Hemos mencionado la consanguinidad de Bradbury con otros escritores de Arkham House, pero ahora es justo reconocer algunas distancias. En primer lugar, el dominio del arte de la sugerencia: antes que incurrir en el exhibicionismo de vísceras, monstruos y entidades preternaturales que carecen de descripción precisa (según nos ha acostumbrado el señor Lovecraft), Bradbury se decanta por el ataque angular, siempre indirecto, que deja en el aire la verdadera y espantosa significación del relato. Es mediante esta técnica como diseña los más acertados ejemplares de su muestra: en “Esqueleto”, un individuo obsesionado por su osamenta recibe los cuidados de un médico siniestro, del que poco se conoce hasta la revelación final; en “La jarra”, una criatura gelatinosa flota en el bote de cristal exhibido en una feria, atrayendo la fascinación y la repugnancia de un corro de lugareños sin esperanza. Todos estos casos coinciden en que el horror comparece de un modo oblicuo y por ello más eficaz, como un armónico o nota subalterna que sabe excitar el sonido de las cuerdas principales; en este sentido, el autor parece dominar la vieja disciplina taoísta de acrecer las significaciones mediante la sustracción de elementos significantes.
En el monto de los defectos, quizá habría que imputarle ciertos excesos de estilo que poco aportan al buen funcionamiento de la narración. A menudo, el autor se abandona a comparaciones rimbombantes y metáforas que parecen resultar de una ingesta de esa droga nueva que produce colores, sonidos y formas extravagantes y que tanto deslumbra a los modernos beatniks. Pero peor aun es, quizá, el sentido del humor, o supuestamente tal, al que apuntan ciertos de los relatos. Aunque sabemos que Bradbury ha reincidido en esta tendencia en muchos de los textos que ha venido publicando luego, es de justicia advertir que la ironía y el sarcasmo no son lo suyo; que sus personajes pierden espesura y versatilidad en cuanto abandonan esa zona de sentimientos ambiguos que orillan entre el desasosiego, el miedo y la esperanza y se lanzan a ser, a creer que son, cínicos u ocurrentes.
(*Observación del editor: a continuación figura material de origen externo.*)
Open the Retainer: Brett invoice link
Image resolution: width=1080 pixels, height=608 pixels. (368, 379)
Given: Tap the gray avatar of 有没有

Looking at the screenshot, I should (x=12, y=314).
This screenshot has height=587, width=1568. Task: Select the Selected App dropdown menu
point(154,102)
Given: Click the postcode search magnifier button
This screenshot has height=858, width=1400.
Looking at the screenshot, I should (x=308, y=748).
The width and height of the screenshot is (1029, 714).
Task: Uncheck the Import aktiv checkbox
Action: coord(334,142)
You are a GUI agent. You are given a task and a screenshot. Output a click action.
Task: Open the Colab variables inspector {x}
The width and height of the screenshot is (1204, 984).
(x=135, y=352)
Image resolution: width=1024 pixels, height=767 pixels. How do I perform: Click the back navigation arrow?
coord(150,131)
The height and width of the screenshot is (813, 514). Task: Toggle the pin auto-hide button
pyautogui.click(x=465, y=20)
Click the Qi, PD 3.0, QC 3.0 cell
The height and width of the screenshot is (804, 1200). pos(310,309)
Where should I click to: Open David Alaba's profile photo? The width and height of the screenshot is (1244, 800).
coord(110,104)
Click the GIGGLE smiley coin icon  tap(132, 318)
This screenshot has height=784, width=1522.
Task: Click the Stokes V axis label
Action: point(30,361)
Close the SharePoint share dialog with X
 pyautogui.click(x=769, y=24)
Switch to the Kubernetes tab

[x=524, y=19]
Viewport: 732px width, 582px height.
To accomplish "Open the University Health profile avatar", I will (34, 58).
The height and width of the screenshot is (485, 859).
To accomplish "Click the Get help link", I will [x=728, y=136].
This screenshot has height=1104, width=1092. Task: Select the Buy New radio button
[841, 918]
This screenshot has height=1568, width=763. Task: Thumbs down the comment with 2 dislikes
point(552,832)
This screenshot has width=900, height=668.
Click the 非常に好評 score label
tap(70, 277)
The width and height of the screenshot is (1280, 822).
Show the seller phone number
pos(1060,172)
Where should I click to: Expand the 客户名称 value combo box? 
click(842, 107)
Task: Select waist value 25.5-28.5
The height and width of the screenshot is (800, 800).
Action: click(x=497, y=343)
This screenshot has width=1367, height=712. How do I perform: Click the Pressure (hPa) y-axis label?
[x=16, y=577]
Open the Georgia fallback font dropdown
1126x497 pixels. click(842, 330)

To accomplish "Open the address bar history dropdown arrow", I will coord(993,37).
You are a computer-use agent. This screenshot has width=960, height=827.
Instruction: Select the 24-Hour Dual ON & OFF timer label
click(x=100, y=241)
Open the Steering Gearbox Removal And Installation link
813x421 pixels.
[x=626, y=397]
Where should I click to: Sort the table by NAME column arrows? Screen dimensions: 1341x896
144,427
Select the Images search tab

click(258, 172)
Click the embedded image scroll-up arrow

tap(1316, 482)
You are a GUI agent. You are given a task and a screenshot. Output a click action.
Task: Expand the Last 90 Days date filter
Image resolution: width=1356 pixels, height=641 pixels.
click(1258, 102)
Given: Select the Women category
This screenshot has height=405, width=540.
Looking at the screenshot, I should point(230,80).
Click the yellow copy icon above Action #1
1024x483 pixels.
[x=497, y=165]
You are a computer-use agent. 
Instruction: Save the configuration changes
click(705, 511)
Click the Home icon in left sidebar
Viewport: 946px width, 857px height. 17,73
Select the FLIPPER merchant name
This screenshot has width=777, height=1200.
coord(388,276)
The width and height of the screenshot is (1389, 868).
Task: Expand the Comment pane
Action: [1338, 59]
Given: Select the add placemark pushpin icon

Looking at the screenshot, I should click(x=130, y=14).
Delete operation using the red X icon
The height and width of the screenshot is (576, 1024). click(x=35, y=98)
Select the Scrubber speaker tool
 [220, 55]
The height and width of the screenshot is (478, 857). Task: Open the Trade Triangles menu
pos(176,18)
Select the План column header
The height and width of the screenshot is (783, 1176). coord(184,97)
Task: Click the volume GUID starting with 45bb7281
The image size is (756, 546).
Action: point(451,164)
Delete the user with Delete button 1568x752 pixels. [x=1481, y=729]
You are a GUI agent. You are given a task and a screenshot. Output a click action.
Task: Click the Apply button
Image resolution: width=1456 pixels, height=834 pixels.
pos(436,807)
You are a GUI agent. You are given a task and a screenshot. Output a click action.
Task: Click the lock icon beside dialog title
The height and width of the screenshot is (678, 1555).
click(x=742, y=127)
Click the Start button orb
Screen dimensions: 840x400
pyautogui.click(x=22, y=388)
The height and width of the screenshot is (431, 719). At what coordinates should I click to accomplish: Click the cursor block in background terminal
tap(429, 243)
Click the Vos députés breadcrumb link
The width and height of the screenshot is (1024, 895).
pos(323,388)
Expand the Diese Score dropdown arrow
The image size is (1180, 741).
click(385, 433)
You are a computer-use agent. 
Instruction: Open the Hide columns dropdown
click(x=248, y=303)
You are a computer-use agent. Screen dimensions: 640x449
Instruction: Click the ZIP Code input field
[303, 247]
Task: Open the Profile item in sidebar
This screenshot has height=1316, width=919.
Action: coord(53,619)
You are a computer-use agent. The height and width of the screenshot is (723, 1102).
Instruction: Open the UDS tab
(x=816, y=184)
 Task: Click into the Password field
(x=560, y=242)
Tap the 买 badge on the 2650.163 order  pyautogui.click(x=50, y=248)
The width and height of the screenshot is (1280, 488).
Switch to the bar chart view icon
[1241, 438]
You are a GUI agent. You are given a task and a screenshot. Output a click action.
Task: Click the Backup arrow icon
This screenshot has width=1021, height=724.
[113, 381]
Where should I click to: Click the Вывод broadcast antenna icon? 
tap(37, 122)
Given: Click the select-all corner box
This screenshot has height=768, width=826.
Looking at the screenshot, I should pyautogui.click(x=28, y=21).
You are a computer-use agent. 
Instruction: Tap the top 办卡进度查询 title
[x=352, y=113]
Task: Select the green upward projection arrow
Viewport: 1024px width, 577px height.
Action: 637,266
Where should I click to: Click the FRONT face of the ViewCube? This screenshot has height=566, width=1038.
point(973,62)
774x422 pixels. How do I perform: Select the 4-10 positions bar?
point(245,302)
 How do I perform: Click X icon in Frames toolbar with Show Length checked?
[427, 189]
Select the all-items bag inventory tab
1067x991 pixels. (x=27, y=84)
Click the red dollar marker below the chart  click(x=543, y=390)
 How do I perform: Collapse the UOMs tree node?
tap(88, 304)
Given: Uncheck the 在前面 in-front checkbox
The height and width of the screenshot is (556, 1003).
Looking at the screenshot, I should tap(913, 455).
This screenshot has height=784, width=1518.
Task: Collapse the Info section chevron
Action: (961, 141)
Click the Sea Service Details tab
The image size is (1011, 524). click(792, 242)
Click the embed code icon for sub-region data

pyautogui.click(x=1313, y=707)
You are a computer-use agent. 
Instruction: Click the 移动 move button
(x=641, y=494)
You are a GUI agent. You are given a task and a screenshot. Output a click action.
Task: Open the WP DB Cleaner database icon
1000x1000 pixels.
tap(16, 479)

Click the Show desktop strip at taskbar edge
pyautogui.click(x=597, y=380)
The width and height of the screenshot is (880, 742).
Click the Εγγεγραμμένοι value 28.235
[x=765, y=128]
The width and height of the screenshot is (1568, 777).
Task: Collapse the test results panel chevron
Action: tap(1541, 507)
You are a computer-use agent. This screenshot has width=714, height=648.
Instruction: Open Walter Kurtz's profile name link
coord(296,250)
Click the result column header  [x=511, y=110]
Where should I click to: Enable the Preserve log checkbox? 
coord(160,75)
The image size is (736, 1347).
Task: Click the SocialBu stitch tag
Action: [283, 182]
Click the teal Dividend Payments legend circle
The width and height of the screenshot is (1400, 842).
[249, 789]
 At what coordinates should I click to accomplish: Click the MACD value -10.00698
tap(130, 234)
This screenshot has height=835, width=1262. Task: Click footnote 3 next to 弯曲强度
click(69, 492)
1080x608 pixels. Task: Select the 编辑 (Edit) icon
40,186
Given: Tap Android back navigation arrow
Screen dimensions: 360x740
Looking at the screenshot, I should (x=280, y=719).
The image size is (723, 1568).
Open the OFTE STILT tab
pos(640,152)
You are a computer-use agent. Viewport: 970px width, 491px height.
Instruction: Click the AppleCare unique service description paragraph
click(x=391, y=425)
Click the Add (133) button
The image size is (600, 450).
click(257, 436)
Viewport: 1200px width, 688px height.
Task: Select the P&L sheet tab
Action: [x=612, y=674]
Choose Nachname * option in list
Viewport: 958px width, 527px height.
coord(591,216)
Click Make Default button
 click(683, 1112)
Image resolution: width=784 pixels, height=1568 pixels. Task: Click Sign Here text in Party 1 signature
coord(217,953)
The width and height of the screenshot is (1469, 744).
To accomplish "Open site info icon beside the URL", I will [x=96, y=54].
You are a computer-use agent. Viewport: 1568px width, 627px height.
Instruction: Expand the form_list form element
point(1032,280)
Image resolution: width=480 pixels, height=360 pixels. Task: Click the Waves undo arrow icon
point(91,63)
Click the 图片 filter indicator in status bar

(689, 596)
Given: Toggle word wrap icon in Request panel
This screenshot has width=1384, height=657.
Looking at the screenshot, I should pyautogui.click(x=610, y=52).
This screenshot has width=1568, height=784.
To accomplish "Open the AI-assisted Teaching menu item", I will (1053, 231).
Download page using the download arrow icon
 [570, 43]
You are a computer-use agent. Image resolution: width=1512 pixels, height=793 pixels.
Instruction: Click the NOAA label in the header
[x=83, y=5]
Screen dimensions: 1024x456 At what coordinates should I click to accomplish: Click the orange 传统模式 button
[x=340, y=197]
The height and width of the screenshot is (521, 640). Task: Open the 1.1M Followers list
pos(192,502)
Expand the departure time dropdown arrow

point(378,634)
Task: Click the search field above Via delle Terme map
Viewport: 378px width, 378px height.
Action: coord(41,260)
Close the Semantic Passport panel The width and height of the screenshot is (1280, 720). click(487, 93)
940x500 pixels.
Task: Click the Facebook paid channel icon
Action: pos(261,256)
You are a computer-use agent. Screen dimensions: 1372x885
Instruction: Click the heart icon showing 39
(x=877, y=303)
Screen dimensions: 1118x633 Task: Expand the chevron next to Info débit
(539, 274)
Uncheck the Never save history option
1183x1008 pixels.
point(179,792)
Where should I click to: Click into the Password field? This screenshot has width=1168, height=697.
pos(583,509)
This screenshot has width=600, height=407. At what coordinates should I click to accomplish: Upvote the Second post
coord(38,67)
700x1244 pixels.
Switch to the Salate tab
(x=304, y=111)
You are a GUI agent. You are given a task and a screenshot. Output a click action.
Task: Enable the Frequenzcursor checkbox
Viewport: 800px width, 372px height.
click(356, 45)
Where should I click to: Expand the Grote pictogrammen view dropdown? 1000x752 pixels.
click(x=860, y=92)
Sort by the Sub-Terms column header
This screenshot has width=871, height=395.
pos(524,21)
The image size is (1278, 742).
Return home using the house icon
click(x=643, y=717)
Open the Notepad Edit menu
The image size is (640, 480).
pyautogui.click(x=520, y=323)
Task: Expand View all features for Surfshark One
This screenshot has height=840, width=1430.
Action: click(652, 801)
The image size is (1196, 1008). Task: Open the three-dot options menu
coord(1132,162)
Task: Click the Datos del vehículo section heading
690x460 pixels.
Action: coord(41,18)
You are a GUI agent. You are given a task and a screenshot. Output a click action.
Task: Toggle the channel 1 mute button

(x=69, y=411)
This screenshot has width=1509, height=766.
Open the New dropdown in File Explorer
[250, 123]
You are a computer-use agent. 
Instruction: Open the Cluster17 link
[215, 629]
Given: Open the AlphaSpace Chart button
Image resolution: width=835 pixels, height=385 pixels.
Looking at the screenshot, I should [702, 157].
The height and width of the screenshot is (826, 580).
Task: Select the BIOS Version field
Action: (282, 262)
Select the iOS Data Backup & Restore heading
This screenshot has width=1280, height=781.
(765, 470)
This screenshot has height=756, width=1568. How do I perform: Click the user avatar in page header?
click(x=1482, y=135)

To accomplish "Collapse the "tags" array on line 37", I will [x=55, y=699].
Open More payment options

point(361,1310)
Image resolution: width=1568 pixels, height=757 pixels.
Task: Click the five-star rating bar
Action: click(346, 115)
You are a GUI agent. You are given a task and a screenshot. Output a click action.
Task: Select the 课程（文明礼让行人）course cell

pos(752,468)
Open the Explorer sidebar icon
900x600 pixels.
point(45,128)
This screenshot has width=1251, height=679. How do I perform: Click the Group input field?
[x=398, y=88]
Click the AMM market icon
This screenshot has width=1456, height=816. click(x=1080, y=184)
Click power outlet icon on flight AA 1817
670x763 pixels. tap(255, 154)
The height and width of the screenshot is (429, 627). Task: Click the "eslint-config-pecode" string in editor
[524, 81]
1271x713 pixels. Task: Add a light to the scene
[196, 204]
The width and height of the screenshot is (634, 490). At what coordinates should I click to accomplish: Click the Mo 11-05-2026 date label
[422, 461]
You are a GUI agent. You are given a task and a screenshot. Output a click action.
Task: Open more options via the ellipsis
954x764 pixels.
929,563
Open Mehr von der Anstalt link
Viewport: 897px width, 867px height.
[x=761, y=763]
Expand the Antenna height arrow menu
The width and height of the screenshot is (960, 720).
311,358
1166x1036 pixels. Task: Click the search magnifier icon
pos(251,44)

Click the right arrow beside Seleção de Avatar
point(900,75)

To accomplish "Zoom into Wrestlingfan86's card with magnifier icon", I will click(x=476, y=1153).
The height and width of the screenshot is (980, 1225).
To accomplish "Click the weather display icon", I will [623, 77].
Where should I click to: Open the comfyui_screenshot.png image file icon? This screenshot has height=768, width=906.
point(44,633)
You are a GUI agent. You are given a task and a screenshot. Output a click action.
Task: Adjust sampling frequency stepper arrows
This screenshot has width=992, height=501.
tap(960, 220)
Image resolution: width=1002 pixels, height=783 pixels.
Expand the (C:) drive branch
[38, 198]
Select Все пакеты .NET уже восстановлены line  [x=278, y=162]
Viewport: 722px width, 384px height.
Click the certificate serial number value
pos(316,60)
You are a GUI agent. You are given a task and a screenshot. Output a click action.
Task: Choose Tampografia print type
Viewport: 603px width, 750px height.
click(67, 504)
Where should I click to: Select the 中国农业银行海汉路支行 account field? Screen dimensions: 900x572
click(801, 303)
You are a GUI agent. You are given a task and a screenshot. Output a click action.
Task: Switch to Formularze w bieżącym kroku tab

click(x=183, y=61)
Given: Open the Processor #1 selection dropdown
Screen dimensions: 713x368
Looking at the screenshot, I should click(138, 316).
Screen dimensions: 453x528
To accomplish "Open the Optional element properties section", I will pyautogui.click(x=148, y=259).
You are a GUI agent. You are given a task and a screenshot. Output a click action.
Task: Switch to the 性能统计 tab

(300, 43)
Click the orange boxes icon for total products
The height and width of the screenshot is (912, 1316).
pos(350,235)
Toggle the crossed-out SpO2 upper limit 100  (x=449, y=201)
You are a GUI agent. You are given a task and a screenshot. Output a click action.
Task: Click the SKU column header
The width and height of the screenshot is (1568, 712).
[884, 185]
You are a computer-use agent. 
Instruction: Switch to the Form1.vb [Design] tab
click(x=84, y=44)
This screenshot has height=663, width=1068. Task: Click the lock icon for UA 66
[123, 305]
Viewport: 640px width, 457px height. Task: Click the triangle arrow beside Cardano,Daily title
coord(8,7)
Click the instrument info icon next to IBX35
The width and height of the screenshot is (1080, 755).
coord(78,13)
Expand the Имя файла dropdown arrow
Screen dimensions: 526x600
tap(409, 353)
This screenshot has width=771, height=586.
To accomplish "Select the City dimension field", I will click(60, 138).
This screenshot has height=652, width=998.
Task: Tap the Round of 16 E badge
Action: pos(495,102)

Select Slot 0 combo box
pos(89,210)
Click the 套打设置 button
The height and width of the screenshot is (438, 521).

Así, supone todo un anticlímax toparse, en este excelente escaparate de incomodidades, con sainetes como “La desvalida ficha de póquer de H. Matisse”, o “Tocados por el fuego”, que restan más que añadir nada al resto de títulos de la recopilación.
Ignoramos si Bradbury abundará en el futuro en cuentos de este cariz o seguirá viajando con sus naves y encontrando monstruos por los desvanes: en cualquier caso, ocasional o deliberado, nos encontramos ante uno de los volúmenes de relatos de terror más redondos en lo que llevamos de siglo, un siglo, por cierto, no avaro en motivos de terror. Veremos qué aporta la otra mitad.